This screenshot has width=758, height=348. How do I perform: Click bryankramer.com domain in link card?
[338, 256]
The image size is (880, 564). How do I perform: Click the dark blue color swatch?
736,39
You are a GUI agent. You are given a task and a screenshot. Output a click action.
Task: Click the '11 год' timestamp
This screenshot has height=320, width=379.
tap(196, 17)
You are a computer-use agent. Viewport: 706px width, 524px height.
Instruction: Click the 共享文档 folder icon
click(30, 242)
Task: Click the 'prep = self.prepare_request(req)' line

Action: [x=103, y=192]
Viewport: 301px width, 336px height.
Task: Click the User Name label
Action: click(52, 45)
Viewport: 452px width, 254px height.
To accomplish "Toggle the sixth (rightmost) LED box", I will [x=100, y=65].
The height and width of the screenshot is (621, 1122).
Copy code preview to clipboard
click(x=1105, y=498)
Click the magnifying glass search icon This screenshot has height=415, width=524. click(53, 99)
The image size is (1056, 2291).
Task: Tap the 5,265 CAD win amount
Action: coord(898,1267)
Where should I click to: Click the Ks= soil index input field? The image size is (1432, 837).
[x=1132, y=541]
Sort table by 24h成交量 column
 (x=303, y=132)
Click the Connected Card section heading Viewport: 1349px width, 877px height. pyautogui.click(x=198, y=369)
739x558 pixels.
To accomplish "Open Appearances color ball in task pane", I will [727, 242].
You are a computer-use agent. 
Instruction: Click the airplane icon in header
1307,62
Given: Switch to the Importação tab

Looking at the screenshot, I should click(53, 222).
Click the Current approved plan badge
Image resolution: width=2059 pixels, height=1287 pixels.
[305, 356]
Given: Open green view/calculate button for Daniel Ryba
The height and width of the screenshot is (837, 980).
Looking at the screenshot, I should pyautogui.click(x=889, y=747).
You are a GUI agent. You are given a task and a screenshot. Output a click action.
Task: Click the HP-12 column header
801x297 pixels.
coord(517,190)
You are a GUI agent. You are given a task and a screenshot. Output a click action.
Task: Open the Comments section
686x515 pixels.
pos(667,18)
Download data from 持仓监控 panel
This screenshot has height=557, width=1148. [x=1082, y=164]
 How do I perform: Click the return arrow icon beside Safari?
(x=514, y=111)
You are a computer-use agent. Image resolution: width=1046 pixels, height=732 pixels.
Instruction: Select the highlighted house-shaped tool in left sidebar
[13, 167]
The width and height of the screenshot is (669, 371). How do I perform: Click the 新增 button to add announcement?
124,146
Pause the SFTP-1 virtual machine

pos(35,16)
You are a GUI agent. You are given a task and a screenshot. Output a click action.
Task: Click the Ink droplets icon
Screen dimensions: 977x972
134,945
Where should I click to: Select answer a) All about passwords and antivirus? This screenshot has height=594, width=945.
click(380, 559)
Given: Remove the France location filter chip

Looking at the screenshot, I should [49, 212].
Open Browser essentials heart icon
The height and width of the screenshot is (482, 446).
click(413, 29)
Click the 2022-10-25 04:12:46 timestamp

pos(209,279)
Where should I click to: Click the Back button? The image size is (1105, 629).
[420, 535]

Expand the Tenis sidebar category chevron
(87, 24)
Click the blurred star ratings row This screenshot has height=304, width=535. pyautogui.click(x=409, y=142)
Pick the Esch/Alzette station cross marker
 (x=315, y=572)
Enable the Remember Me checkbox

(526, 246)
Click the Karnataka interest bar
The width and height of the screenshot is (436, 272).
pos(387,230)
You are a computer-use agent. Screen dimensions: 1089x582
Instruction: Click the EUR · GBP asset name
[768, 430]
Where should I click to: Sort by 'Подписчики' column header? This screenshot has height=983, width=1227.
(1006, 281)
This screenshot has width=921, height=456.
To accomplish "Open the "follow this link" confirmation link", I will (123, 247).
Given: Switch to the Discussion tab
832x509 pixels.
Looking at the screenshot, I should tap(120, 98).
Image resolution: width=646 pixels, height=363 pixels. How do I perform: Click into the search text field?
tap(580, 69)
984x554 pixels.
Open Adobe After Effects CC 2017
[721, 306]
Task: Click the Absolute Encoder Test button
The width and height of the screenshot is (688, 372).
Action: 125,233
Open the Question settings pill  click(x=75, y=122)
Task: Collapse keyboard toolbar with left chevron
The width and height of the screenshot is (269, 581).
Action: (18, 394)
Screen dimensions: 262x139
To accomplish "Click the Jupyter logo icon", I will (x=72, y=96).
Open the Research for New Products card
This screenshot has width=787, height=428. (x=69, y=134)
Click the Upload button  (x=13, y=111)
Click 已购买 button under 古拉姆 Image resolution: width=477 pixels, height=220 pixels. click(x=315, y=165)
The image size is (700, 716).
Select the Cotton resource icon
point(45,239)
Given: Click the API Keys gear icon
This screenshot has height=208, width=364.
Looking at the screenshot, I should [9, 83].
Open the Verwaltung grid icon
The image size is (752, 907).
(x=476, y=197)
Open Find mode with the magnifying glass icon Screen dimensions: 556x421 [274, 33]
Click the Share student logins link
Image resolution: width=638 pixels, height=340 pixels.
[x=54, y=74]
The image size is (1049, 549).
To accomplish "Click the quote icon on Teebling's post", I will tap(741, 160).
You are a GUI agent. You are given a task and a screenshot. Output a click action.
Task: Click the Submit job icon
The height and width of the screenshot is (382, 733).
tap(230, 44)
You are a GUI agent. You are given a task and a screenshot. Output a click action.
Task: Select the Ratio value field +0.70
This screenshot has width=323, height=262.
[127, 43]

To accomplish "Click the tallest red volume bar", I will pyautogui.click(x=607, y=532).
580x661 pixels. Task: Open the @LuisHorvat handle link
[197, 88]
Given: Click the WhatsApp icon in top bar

----

Exercise aim
From the line containing "The height and width of the screenshot is (382, 733)." through the last line of the records above, reproduce every line exactly.

Problem solution
The height and width of the screenshot is (382, 733).
tap(230, 44)
You are a GUI agent. You are given a task and a screenshot. Output a click action.
Task: Select the Ratio value field +0.70
This screenshot has width=323, height=262.
[127, 43]

To accomplish "Click the tallest red volume bar", I will pyautogui.click(x=607, y=532).
580x661 pixels. Task: Open the @LuisHorvat handle link
[197, 88]
Given: Click the WhatsApp icon in top bar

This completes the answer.